New Rootkit Detectors Help Protect You and Your PC
Tuesday, June 20, 2006; 5:10 PM
By now you've heard about Windows rootkits--tools malware authors use to hide their evil creations from our antivirus or antispyware software. Because rootkits often hide dangerous viruses, Trojan horses, or spyware, detecting them is important.
Only a few rootkit-detection tools have received attention: the free RootkitRevealer from sysinternals.com , and F-Secure's ( BlackLight --freeware until September 1). But luckily for us, developers are working on a number of powerful, no-cost tools to detect rootkits.
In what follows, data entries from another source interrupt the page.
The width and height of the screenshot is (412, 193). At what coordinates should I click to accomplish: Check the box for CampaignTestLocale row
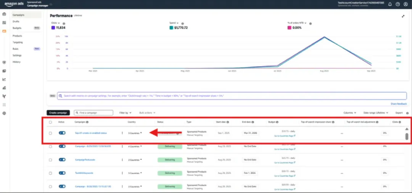click(50, 159)
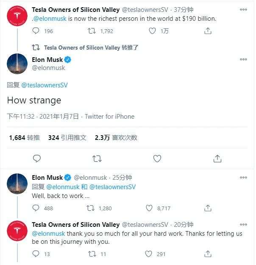Share the "How strange" tweet
Viewport: 256px width, 265px height.
pyautogui.click(x=217, y=159)
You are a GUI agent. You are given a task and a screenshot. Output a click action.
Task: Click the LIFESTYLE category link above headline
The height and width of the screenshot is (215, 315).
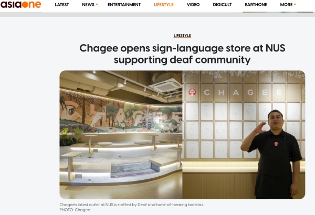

One is IceSword, developed by a Chinese programmer who doesn't speak a word of English. Makers of rootkits consider it the toughest rootkit scanner. In fact, the creators of the Hacker Defender rootkit, one of the most widely used tools among the bad guys out there, made it their goal to defeat IceSword. So far, they've failed. Download an international version that has English dialog boxes and controls here . (Note: IceSword comes compressed in the RAR format, so you may also need to download the WinRAR utility from rarlabs.com before you can use it.)
Another scanner that can find many of the most stubborn rootkits is GMER ( www.gmer.net ), a freeware tool from Poland that has been described as a combination of RootkitRevealer and another key Sysinternals utility, Process Explorer. The program can list running processes ( procesy in Polish), modules ( moduly ), and Windows services ( uslugi ), in addition to scanning for the presence of rootkits (click theRootkittab and then click the button labeledSzukajto start the scan).
Hook Explorer from iDefense can tell you if a file has hidden itself behind legitimate programs, sometimes fooling firewall software. A file hooked into the Windows program winlogon.exe, for example, could record your keystrokes as you type your system password, and if you tried to kill the winlogon program, you'd crash your system.
On her site, invisiblethings.org , security researcher Joanna Rutkowska has built an impressive library of command-line scanning utilities--programs with no graphical interface that look for changes to files or folders made by rootkits.
Some of these tools may lack the spit and polish of BlackLight, but it's heartening to know that at least as much research is going into defeating rootkits as into creating them.